> **Request 1**: In the listing that follows the class imbalance guide, print the part that opens with the line containing "Click the blue" and closes with the line containing "Action: [x=760, y=331]", with both of those lines included and every line reproduced unchanged.

--- Start of Page extract ---

Comment gérer les déséquilibres de classes dans votre jeu de données

FR EN

Practical guide to identify and manage class imbalances in your datasets, with adapted techniques for training and evaluation.

kafu 20/04/2025 21 vues

How to Handle Class Imbalances in Your Dataset

This practical guide explains how to identify and solve class imbalance problems in your computer vision datasets. Class imbalance occurs when certain categories are heavily underrepresented compared to others, which can lead to biased models that perform poorly on minority classes.

Identifying the Imbalance

Before applying solutions, it's important to precisely quantify the imbalance in your dataset.

Class Distribution Analysis

Use Techsolut's dataset analysis tool to visualize the class distribution:

Go to the "Dataset" tab of your project
Click on "Statistics and Analysis"
Check the "Class Distribution" graph
Examine specific metrics:
Imbalance Ratio: ratio between the most frequent and least frequent class
Imbalance Factor: combined measure taking into account all classes

Critical Thresholds

Generally, a dataset is considered significantly imbalanced when:
- The ratio between majority and minority classes exceeds 10:1
- Some classes represent less than 5% of the total examples
- The class distribution strongly deviates from an expected uniform or natural distribution

Data-Level Strategies

1. Oversampling Minority Classes

Oversampling artificially increases the number of examples in underrepresented classes.

How to Apply It in Techsolut:

In the "Data Preparation" tab, select "Class Balancing"

--- End of Page extract ---
--- Start of Record list ---

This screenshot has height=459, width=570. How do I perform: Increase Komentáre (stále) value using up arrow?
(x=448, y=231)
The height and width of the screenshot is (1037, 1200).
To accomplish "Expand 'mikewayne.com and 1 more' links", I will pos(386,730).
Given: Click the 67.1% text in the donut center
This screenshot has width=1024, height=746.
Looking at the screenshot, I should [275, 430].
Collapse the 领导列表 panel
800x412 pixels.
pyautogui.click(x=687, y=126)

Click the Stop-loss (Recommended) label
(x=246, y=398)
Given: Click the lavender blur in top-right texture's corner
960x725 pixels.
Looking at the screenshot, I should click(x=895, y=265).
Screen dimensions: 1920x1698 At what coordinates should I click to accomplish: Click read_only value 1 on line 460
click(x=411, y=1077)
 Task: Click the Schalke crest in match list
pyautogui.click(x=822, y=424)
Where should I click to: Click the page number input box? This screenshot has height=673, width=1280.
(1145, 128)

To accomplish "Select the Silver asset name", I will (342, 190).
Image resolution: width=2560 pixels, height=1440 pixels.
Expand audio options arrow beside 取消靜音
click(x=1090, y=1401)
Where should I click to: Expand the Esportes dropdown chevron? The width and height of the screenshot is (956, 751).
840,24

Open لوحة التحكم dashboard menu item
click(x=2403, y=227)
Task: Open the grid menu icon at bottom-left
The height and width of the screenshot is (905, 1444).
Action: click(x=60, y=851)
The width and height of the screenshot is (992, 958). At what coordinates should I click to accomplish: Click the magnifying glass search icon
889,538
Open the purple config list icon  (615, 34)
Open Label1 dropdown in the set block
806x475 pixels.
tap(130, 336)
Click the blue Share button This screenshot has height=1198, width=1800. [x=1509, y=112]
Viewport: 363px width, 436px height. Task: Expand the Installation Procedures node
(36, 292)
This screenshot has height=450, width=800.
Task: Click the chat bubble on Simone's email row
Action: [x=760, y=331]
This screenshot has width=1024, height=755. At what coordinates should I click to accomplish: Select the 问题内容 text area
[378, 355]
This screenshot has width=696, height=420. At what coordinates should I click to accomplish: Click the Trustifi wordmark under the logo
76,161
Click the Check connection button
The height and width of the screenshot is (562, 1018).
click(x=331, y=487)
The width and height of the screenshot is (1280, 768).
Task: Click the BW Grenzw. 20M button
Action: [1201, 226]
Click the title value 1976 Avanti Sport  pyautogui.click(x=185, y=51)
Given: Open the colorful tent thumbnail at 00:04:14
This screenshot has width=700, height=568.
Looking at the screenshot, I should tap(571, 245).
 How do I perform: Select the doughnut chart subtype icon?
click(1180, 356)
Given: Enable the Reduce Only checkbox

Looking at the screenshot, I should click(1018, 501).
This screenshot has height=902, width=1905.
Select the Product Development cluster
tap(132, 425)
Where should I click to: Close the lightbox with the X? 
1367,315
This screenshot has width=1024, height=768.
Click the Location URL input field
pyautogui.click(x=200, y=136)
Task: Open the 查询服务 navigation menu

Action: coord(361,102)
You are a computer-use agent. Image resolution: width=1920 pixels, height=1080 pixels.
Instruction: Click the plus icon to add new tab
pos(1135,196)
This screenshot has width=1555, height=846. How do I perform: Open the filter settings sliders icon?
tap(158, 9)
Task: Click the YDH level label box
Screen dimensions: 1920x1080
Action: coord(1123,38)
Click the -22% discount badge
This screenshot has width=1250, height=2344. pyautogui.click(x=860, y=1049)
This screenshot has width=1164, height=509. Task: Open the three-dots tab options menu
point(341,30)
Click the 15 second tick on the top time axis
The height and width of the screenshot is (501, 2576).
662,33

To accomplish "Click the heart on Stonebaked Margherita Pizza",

--- End of Record list ---

> **Request 2**: Output the part of the class imbalance guide that opens with the words containing "kafu 20/04/2025 21" and closes with the words containing "on minority classes.", copied word for word.

> **Exercise answer 1**:
Click the blue Share button This screenshot has height=1198, width=1800. [x=1509, y=112]
Viewport: 363px width, 436px height. Task: Expand the Installation Procedures node
(36, 292)
This screenshot has height=450, width=800.
Task: Click the chat bubble on Simone's email row
Action: [x=760, y=331]

> **Exercise answer 2**:
kafu 20/04/2025 21 vues

How to Handle Class Imbalances in Your Dataset

This practical guide explains how to identify and solve class imbalance problems in your computer vision datasets. Class imbalance occurs when certain categories are heavily underrepresented compared to others, which can lead to biased models that perform poorly on minority classes.